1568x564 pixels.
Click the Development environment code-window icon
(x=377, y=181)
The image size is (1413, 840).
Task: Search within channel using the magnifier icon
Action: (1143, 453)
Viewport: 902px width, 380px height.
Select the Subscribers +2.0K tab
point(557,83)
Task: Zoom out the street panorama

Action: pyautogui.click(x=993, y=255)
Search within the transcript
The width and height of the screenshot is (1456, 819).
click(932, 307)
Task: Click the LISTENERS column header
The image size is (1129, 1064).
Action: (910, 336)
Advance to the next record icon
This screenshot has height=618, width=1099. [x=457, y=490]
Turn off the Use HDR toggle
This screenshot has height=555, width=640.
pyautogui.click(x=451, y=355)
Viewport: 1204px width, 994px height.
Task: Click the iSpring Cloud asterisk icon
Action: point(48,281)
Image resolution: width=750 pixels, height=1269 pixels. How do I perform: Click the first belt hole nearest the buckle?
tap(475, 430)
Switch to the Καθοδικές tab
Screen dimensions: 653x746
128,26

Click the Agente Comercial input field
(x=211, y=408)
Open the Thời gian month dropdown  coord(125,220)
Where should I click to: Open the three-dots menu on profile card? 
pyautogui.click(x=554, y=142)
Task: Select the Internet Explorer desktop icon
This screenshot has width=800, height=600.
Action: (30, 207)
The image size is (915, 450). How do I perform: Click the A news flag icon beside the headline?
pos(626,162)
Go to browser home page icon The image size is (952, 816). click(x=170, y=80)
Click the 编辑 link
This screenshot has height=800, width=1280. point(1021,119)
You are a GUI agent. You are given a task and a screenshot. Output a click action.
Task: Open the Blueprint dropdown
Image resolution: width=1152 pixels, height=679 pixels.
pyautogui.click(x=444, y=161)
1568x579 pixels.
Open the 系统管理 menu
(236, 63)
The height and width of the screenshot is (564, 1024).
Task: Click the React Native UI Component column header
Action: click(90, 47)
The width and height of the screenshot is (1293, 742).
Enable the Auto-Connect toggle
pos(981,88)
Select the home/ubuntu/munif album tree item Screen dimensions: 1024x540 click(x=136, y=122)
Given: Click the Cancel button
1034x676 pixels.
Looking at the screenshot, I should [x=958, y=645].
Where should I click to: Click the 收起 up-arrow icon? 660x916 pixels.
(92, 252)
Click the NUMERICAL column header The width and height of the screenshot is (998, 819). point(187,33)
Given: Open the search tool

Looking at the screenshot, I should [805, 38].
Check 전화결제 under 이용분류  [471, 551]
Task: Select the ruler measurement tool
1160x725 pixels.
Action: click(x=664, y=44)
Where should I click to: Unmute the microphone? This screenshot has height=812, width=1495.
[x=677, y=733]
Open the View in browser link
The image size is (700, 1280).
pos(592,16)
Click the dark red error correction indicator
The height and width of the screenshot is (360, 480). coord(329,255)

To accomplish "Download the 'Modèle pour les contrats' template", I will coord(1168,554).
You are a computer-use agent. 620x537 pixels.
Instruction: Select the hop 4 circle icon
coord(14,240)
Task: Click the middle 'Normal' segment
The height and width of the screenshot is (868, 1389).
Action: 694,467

──────────────────────────────

Retyping the data above exactly and in full is the task.

1568x564 pixels.
Click the Development environment code-window icon
(x=377, y=181)
The image size is (1413, 840).
Task: Search within channel using the magnifier icon
Action: (1143, 453)
Viewport: 902px width, 380px height.
Select the Subscribers +2.0K tab
point(557,83)
Task: Zoom out the street panorama

Action: pyautogui.click(x=993, y=255)
Search within the transcript
The width and height of the screenshot is (1456, 819).
click(932, 307)
Task: Click the LISTENERS column header
The image size is (1129, 1064).
Action: (910, 336)
Advance to the next record icon
This screenshot has height=618, width=1099. [x=457, y=490]
Turn off the Use HDR toggle
This screenshot has height=555, width=640.
pyautogui.click(x=451, y=355)
Viewport: 1204px width, 994px height.
Task: Click the iSpring Cloud asterisk icon
Action: point(48,281)
Image resolution: width=750 pixels, height=1269 pixels. How do I perform: Click the first belt hole nearest the buckle?
tap(475, 430)
Switch to the Καθοδικές tab
Screen dimensions: 653x746
128,26

Click the Agente Comercial input field
(x=211, y=408)
Open the Thời gian month dropdown  coord(125,220)
Where should I click to: Open the three-dots menu on profile card? 
pyautogui.click(x=554, y=142)
Task: Select the Internet Explorer desktop icon
This screenshot has width=800, height=600.
Action: (30, 207)
The image size is (915, 450). How do I perform: Click the A news flag icon beside the headline?
pos(626,162)
Go to browser home page icon The image size is (952, 816). click(x=170, y=80)
Click the 编辑 link
This screenshot has height=800, width=1280. point(1021,119)
You are a GUI agent. You are given a task and a screenshot. Output a click action.
Task: Open the Blueprint dropdown
Image resolution: width=1152 pixels, height=679 pixels.
pyautogui.click(x=444, y=161)
1568x579 pixels.
Open the 系统管理 menu
(236, 63)
The height and width of the screenshot is (564, 1024).
Task: Click the React Native UI Component column header
Action: click(90, 47)
The width and height of the screenshot is (1293, 742).
Enable the Auto-Connect toggle
pos(981,88)
Select the home/ubuntu/munif album tree item Screen dimensions: 1024x540 click(x=136, y=122)
Given: Click the Cancel button
1034x676 pixels.
Looking at the screenshot, I should [x=958, y=645].
Where should I click to: Click the 收起 up-arrow icon? 660x916 pixels.
(92, 252)
Click the NUMERICAL column header The width and height of the screenshot is (998, 819). point(187,33)
Given: Open the search tool

Looking at the screenshot, I should [805, 38].
Check 전화결제 under 이용분류  [471, 551]
Task: Select the ruler measurement tool
1160x725 pixels.
Action: click(x=664, y=44)
Where should I click to: Unmute the microphone? This screenshot has height=812, width=1495.
[x=677, y=733]
Open the View in browser link
The image size is (700, 1280).
pos(592,16)
Click the dark red error correction indicator
The height and width of the screenshot is (360, 480). coord(329,255)

To accomplish "Download the 'Modèle pour les contrats' template", I will coord(1168,554).
You are a computer-use agent. 620x537 pixels.
Instruction: Select the hop 4 circle icon
coord(14,240)
Task: Click the middle 'Normal' segment
The height and width of the screenshot is (868, 1389).
Action: 694,467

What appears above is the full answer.